SAN FRANCISCO, Sept. 6 – There is a Hindu tenet that says that destruction is needed for creation to begin. In a small section of the formerly dot-com-booming SOMA district here, Structural Genomix’s computational arm is growing in the hip digs once occupied by dot-com victim Quokka, a now-defunct sports web broadcaster.
The spirit of the dot-com boom is very much alive in this building, a former textile factory built in the early 1900s. Amid custom-made wing-shaped wood and steel workstations and Aeron chairs—all apparently bought at fire sale prices—SGX’s computation staff sips espressos and works on creating protein prediction algorithms.
There is also the “Bored Room” sign beside the conference room and a pair of clocks in the reception area—one labeled San Francisco and the other San Diego, where SGX is based. The times on each clock are different.
Tod Klingler, a co-founder of Prospect Genomics, which was acquired by SGX in April, and now vice president of information sciences at SGX, laughs that someone must have changed the times to help with deadlines.
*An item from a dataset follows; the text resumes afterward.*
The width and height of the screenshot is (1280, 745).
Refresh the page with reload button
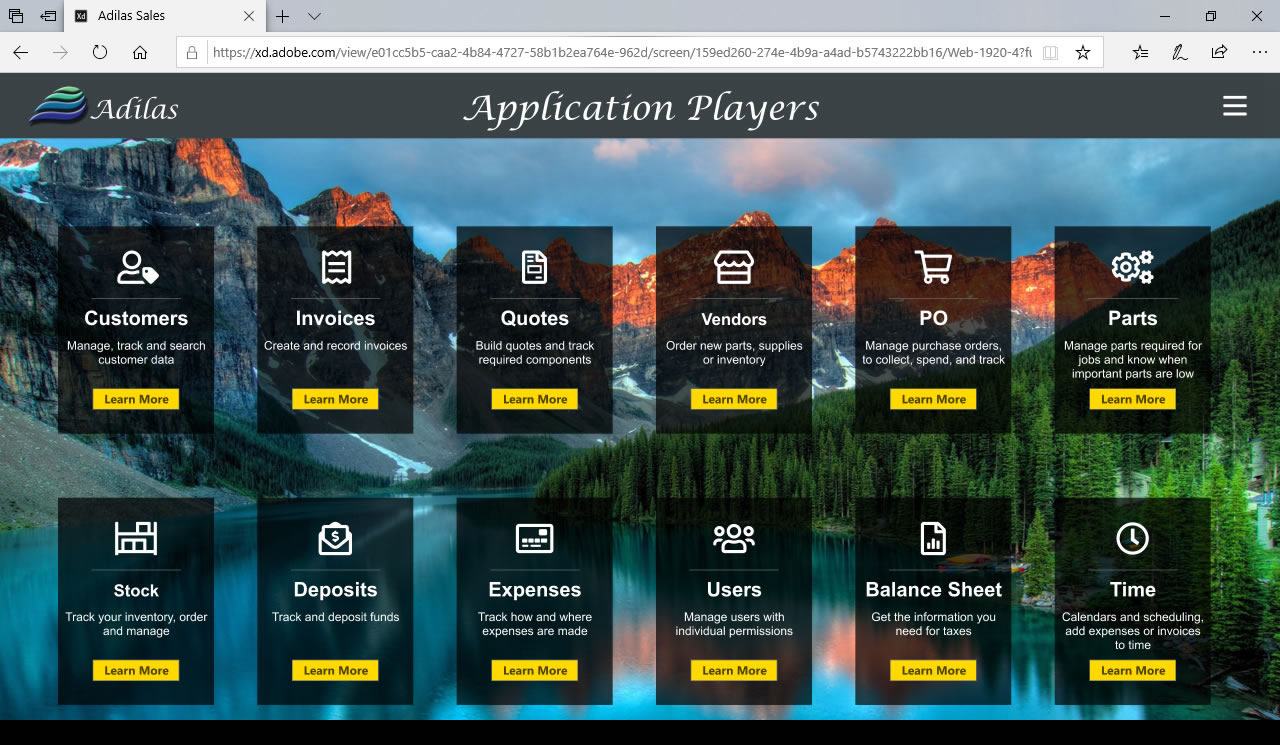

Klingler, a Stanford-trained bioinformaticist and alumnus of Incyte Genomics, is pleased with the computation group’s new home, having previously worked out of fellow-founder Richard Goold’s house, where he helped coordinate the efforts of the eight other company founders.
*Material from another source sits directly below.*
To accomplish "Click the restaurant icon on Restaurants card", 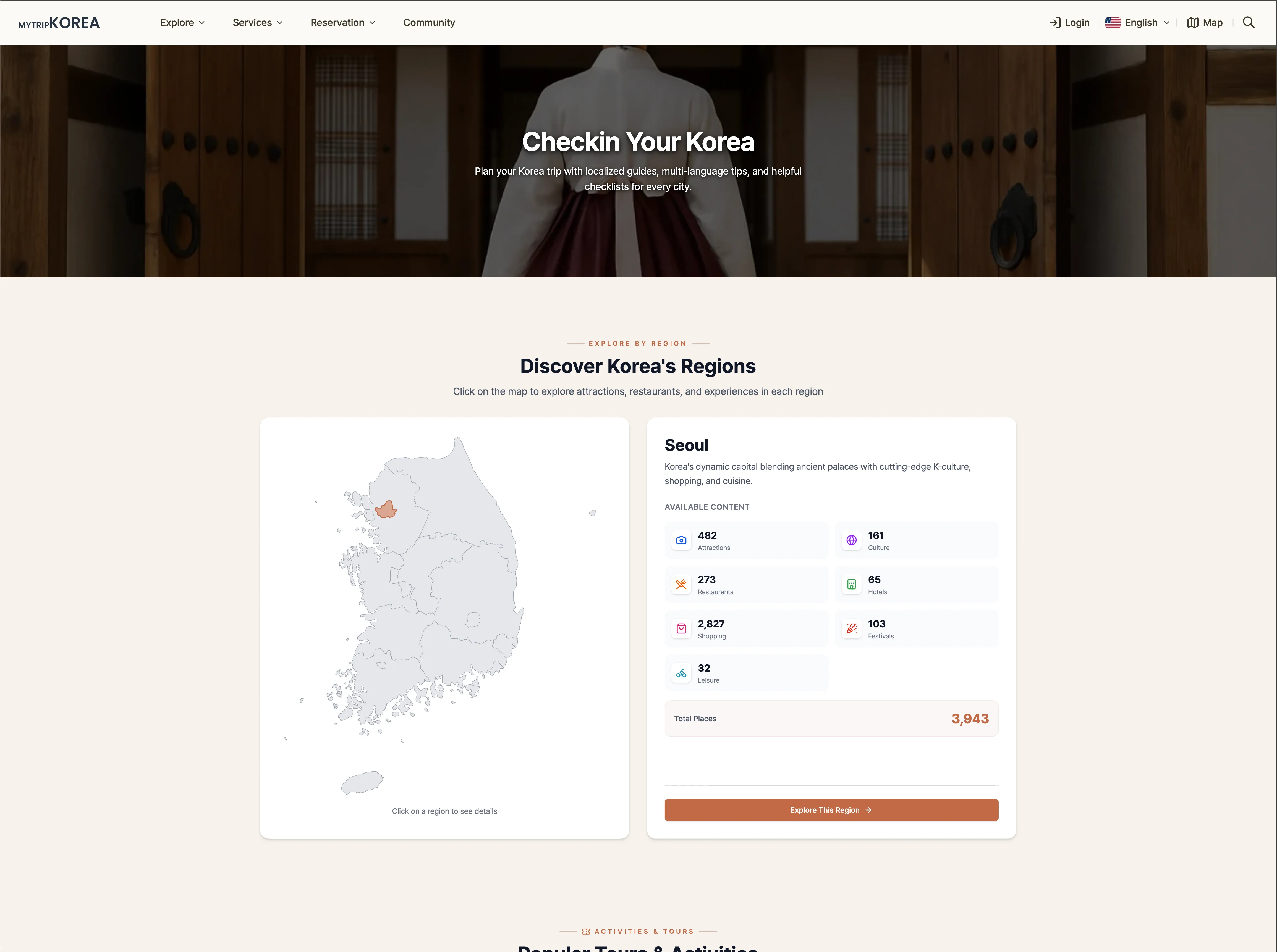I will (681, 584).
What Klingler had been looking forward to recently was the delivery to their new office of $2 million to $3 million worth of Compaq equipment, slated for an empty glassed-in computer room viewable to staff and visitors heading down the long, airy exposed-brick office.
But even though the bulk of the delivery will now be heading to San Diego—San Francisco’s strict building codes deemed the computers too massive (see article in the Sept. 10 issue of BioInform ) —Klingler said the computer room would not remain barren. Instead, it will house 20 to 30 Alpha processors and a server to become an R&D facility for testing algorithms before they are moved to the San Diego computational production facility.
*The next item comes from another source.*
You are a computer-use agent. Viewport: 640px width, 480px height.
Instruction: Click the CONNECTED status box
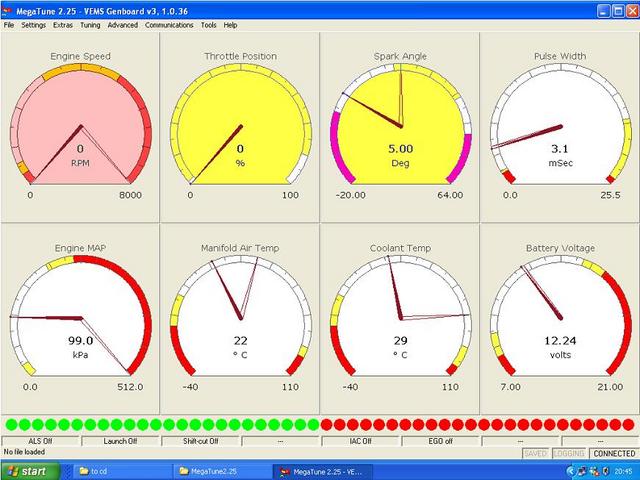click(613, 453)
The on-site computers will have an additional function as well: “Psychologically we need some computers here,” Klingler said. “It helps to see the lights going, we can point to the machines. … It’s that intangible thing.”
With plans to add five more people to the computations staff by year-end, and with the University of California San Francisco—home to many of Prospect founders—building a new research facility a stone’s throw from SOMA in the city’s Mission Bay district, the intangible seems to be taking form.